First, and foremost, before I am writer or woman, I am Black.

This story took me to Mama Bear rage. It took 24 hours to calm down enough to focus in order to write.

Andrew Johnson is a Black high school student who has dreadlocks. He was in a wrestling match and was told by the referee (who was accused of making racial comments to another Black official) to cut his dreadlocks because they were too long. Alan Maloney (the ref) told him he has to cut them or forfeit the match!

He cut them. He won the match. And looked devastated after. See the video from Now This by clicking here.

See the tweet from Jamil Smith:

Now that Jamil has set the stage for this, let me break down why this has nothing and everything to do with his hair.

1.) White Supremacy fueled by racism seeks to control and subdue. I am sure when Andrew started growing his dreadlocks, he was aware on how long they should be. I’m sure he was told how long they should be. This referee decided Andrew’s dreadlocks were too long and wanted them cut.

Translation: Who does this boy think he is? I’ll show him.

2.) Black bodies are always useful for the advantages of greater victories. What does this mean? Watch the attitude of the coach. Watch Andrew’s countenance. Watch the attitude of all the adults there. They wanted wanted to win. They needed all of Andrew’s focus and abilities to win. They needed him to ignore what was happening to him. They needed him to decide winning, competition was more important to the humiliation happening to him.

The same things that make Black men dominant and envious in areas of competition, make them targets everywhere else! The coaches let this happen to Andrew because they didn’t care, and couldn’t recognize what was happening to him. But those of us whom are Black, knew exactly what was happening to him!

The entire world saw how the world treats Black men, Black men on a daily basis. Jesse Williams said it best:

Don’t miss this. The high school Andrew attends, his coaches, the NJSIAA, just consumed a portion of this young man, only to throw what they didn’t need-what wouldn’t conform–away.

The purpose of a Rorschach test is to assess your personality by what it is you see. If you don’t see this situation as racist; as abusive; and humiliating; then perhaps you’re racist.

3.) Of all the adults in the room, of all that may identify themselves as allies and coaches, they all failed him. The story does not tell where Andrew’s parents are. But I would be in jail. I would be on the news. There is no way that this would happen to my child and I be rendered helpless. The thing about this is there were chances to stop this from happening to him!

And no one did. It’s not acceptable to help Black boys, you know.

No one stood up for him. No one told the referee that he wasn’t going to do this to him. No other teammate stood up for him. The TEAM that needed his gifts, talents and abilities couldn’t stand up for him. This is how oppression works and is rooted! His coach slapped his arm, trying to get him to focus so he could win, rather than stepping in being an adult concerned about the welfare of a child. The concern was the win. Not how Andrew would feel after.

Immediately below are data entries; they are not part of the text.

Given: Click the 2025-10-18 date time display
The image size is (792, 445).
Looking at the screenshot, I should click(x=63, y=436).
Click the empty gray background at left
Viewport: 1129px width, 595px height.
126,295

This is a microaggression.

4.) The trauma of this event cannot be overstated. Black children endure this type of abuse, these type of mircoagressions on a daily basis! From how they wear their hair (from color, cut and style), personal style and accessories, they are asked to conform. The microaggessions, the slings and arrows of outrageous fortune, are what Black people have to negotiate on a daily basis.

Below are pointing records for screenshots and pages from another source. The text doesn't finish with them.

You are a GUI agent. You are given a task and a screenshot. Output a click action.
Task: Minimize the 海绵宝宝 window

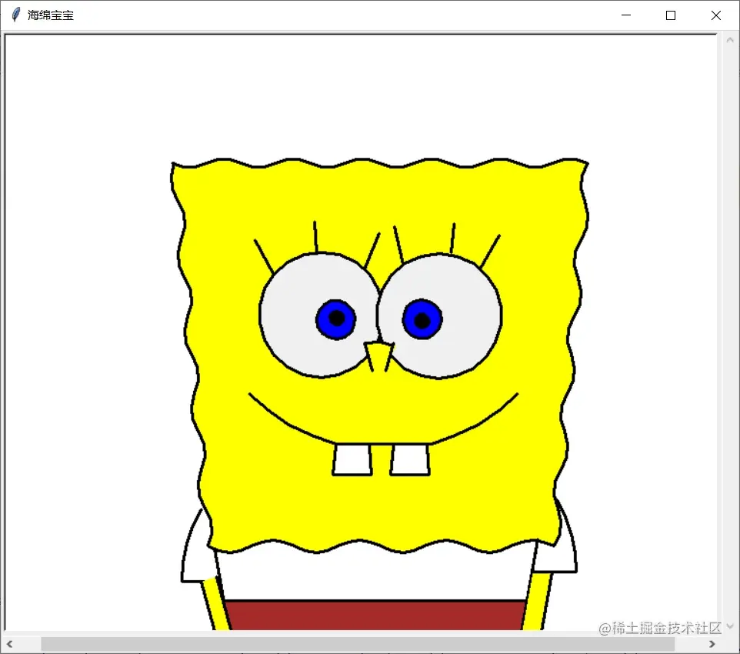[625, 15]
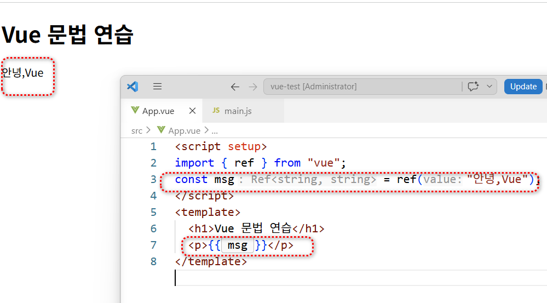547x303 pixels.
Task: Go forward with the right arrow
Action: 253,87
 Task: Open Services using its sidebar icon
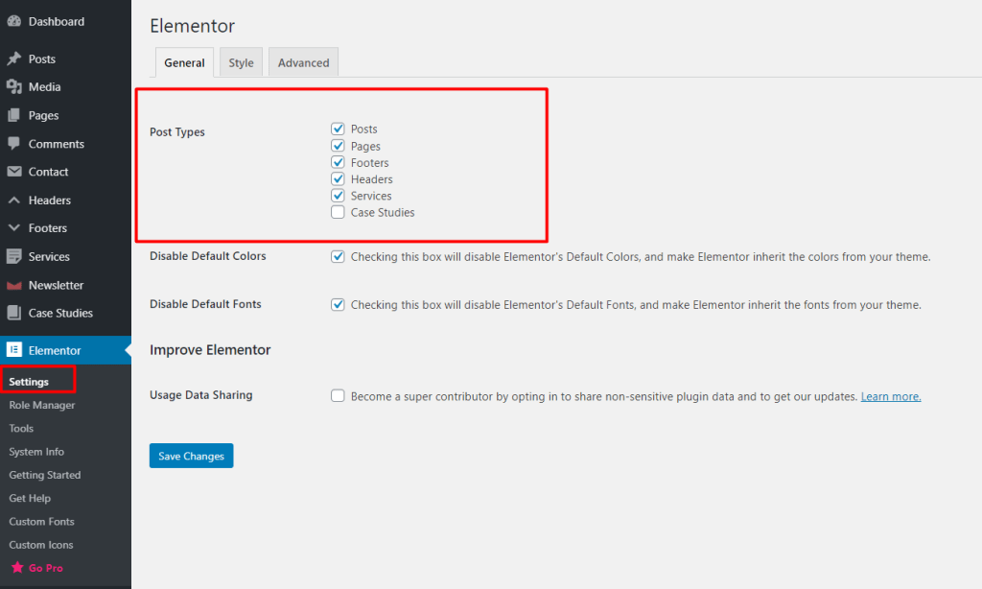coord(13,256)
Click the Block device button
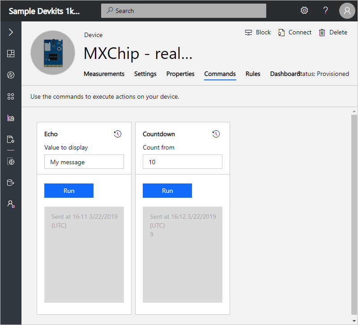 (258, 33)
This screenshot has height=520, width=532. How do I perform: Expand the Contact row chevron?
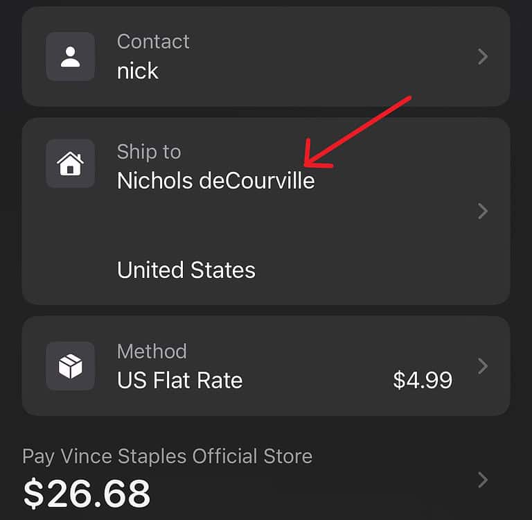pyautogui.click(x=484, y=57)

Systematic racism will tell Black children to conform. Their hair has to conform. It can’t be a distraction. Coded language for it can’t make anyone feel intimidated because their hair can’t do anything similar.

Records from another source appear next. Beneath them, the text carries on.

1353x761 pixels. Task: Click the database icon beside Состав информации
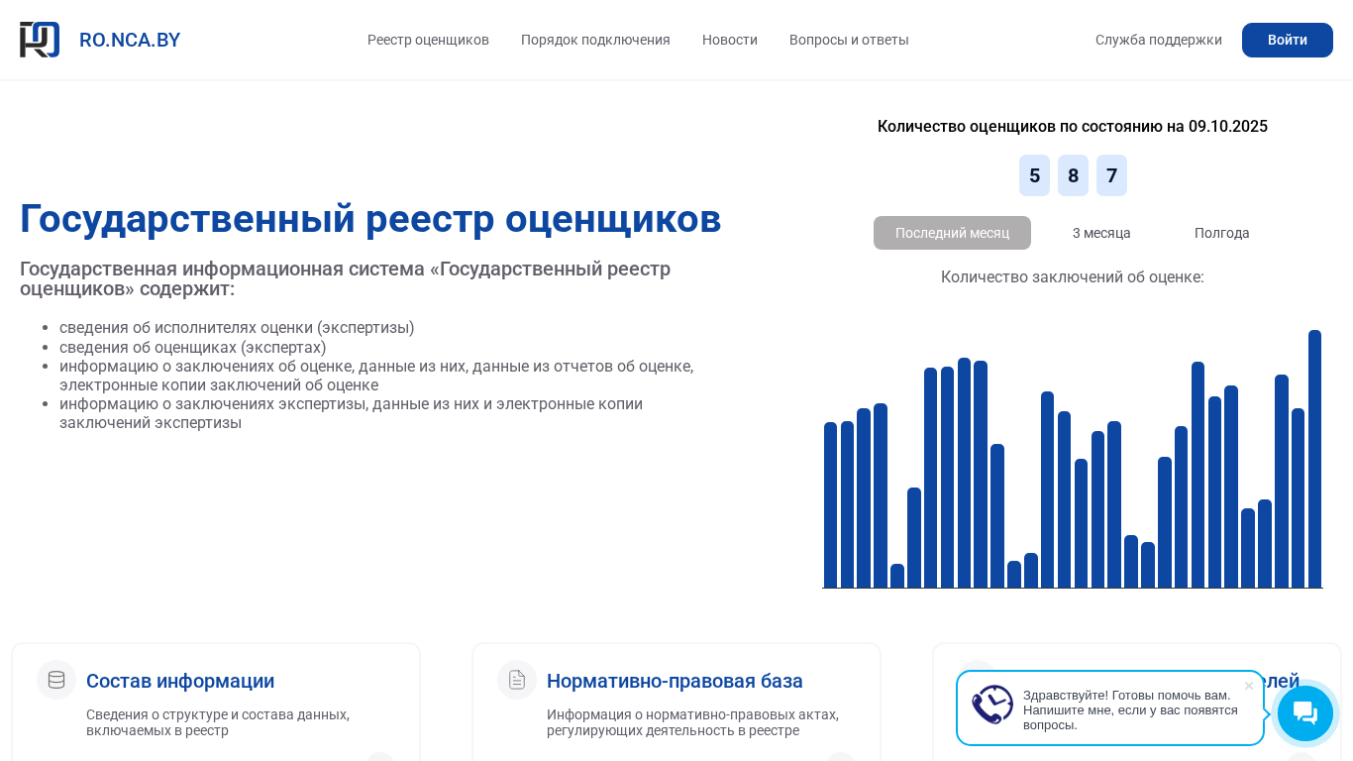pos(56,680)
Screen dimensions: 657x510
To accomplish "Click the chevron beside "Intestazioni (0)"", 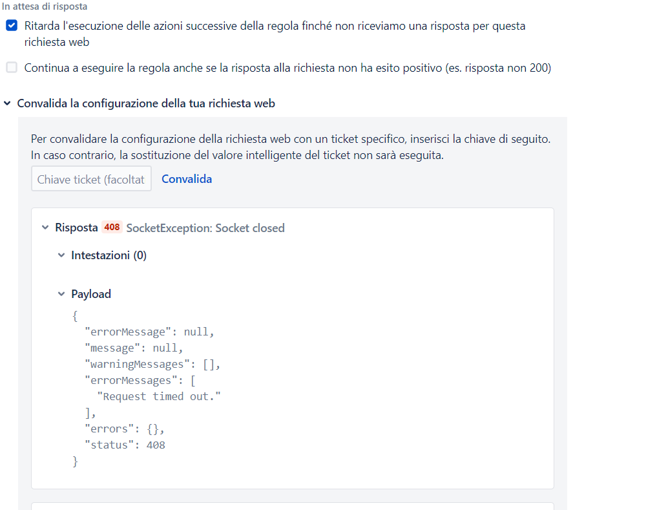I will [61, 255].
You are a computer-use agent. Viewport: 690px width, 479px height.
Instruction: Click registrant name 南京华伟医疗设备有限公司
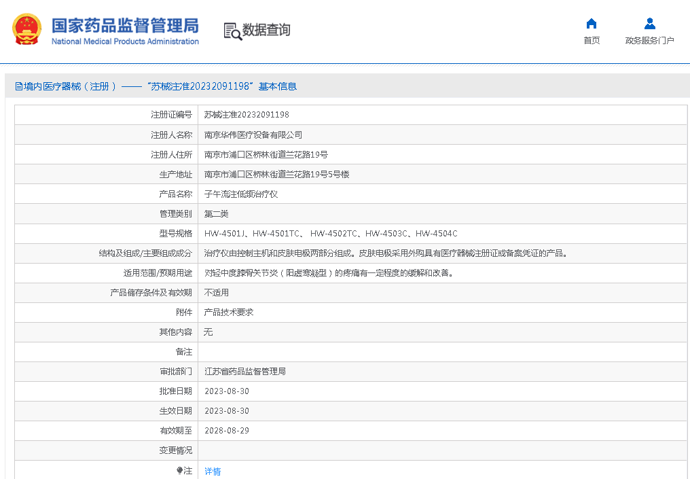pyautogui.click(x=253, y=135)
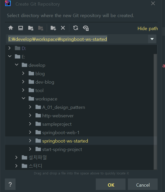The height and width of the screenshot is (192, 165).
Task: Jump to the Desktop directory icon
Action: pos(21,28)
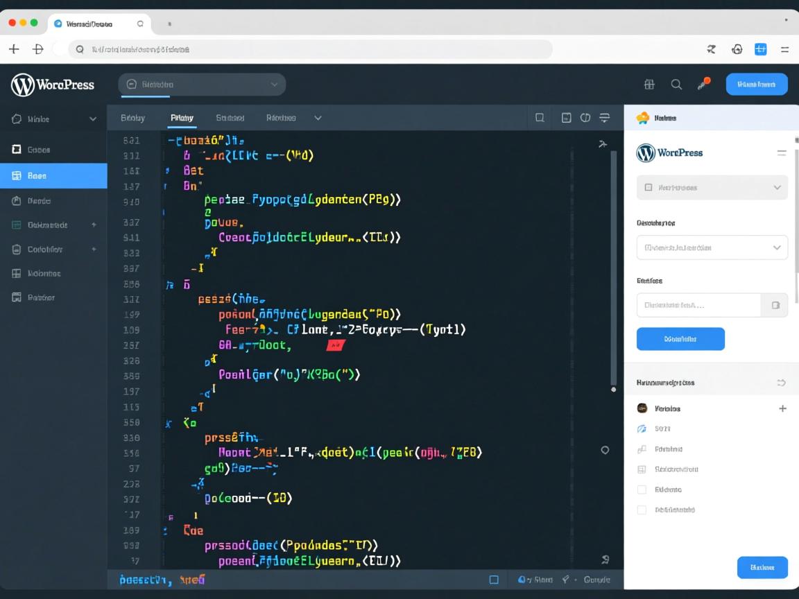Click the blue button at the panel bottom
The height and width of the screenshot is (599, 799).
point(762,567)
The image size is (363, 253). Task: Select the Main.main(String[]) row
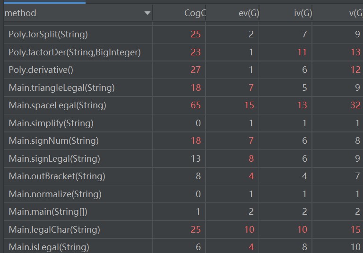click(48, 212)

Institutional racism will make all punishments and consequences severe when they do not conform or choose to fight. This same concept will tell those that want to help resist this treatment, that their privilege is more important to protect and value than anything else. That’s why the coach was able to slap his arm and no one else move.

There has to be accountability beyond the referee under investigation. Beyond the coach being talked to. Beyond suing the district. This cannot stand. This ain’t alright. And him winning in spite of, is what Black men have to on a daily basis.